The seed vault is located on a remote island in the Svalbard archipelago, halfway between mainland Norway and the North Pole. The vault was built into an abandoned Arctic coal mine under the permafrost deep inside a mountain in 2008 and was really and truly expected to be a “fail-safe” measure.
The seed vault contains nearly one million packets of seeds, all carefully labeled. The seeds come from almost every country in the world and are a vast sampling of unique varieties of major African and Asian food staples such as maize, rice, wheat, cowpea, and sorghum to European and South American varieties of lettuce, eggplant, squash, and potatoes.
Climate change has changed the picture
The thawing of the permafrost deep inside the mountain so far north in the Arctic was never supposed to happen.
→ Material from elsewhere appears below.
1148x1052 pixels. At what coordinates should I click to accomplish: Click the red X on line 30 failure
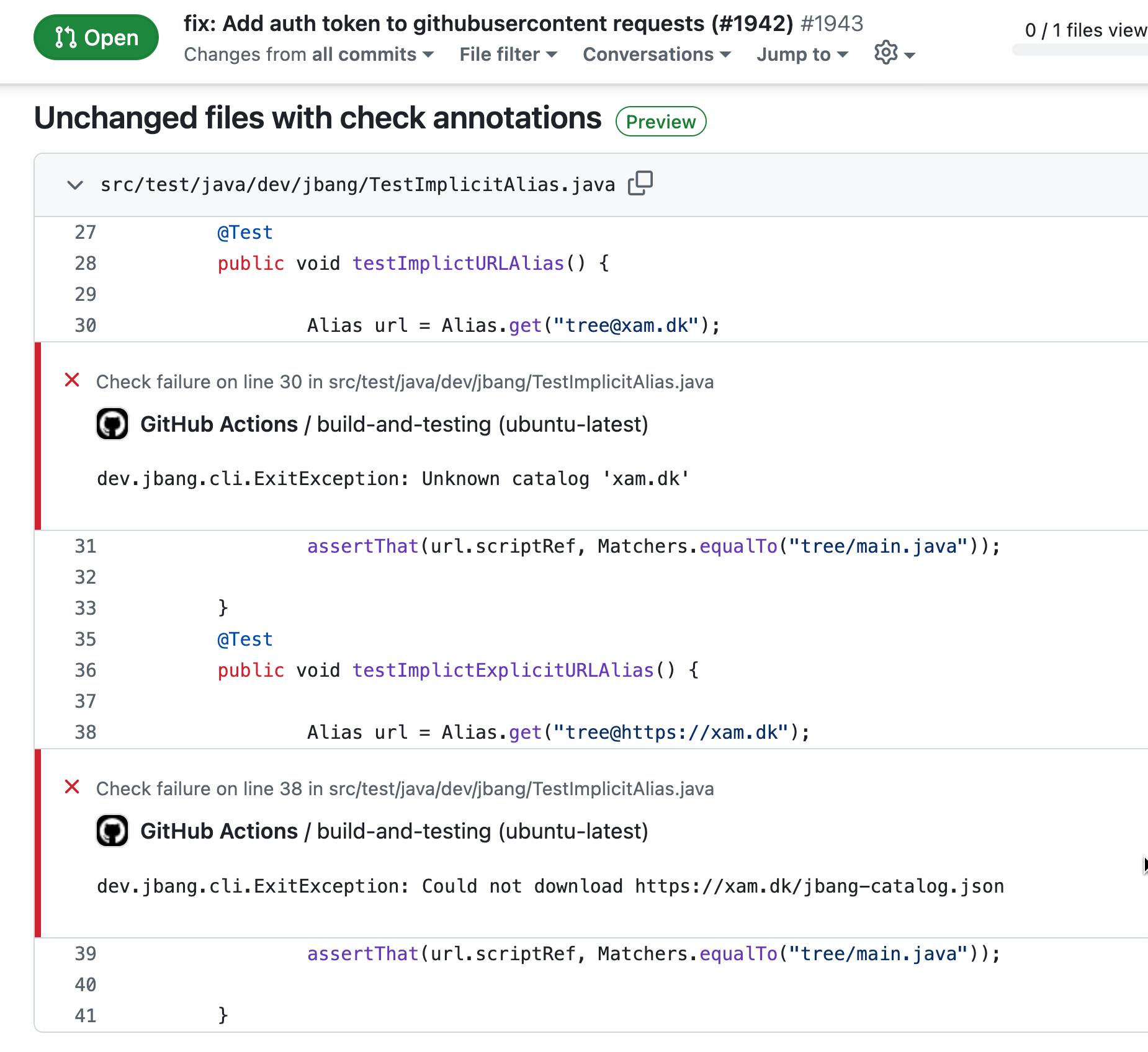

But this past year’s soaring Arctic temperatures, coming at the end of the world’s hottest year on record certainly didn’t help. Added to the unusual warmth was the extreme weather that brought heavy rains and melting, instead of the expected snows.
“It was not in our plans to think that the permafrost would not be there and that it would experience extreme weather like that,” said Hege Njaa Aschim, from the Norwegian government, which owns the vault, according to the Guardian.
“A lot of water went into the start of the tunnel and then it froze to ice, so it was like a glacier when you went in,” she told the Guardian. It was fortunate that the melt water only reached the entrance to the tunnel that leads to the vault, and didn’t get into the vault itself.
Inside the vault, the temperature stays at minus 0.4 degrees Fahrenheit, but the incident has raised questions about the durability of the seed bank that was supposed to operate without human intervention.
“It was supposed to [operate] without the help of humans, but now we are watching the seed vault 24 hours a day,” Aschim said. “We must see what we can do to minimize all the risks and make sure the seed bank can take care of itself.”
Work under way to minimize the risk
Several projects are now underway, including digging trenches to divert meltwater away from the tunnel, as well as waterproofing of the 100-meter (328-feet) long tunnel. Electrical equipment that does produce some heat has been removed from the tunnel and pumps have been placed inside the vault in case they will need to be used during any future flooding.
With the permafrost melting from Norway to Siberia and Canada, solutions must be found to protect the world’s crop legacy. Aschim said, “We have to find solutions. It is a big responsibility and we take it very seriously. We are doing this for the world.”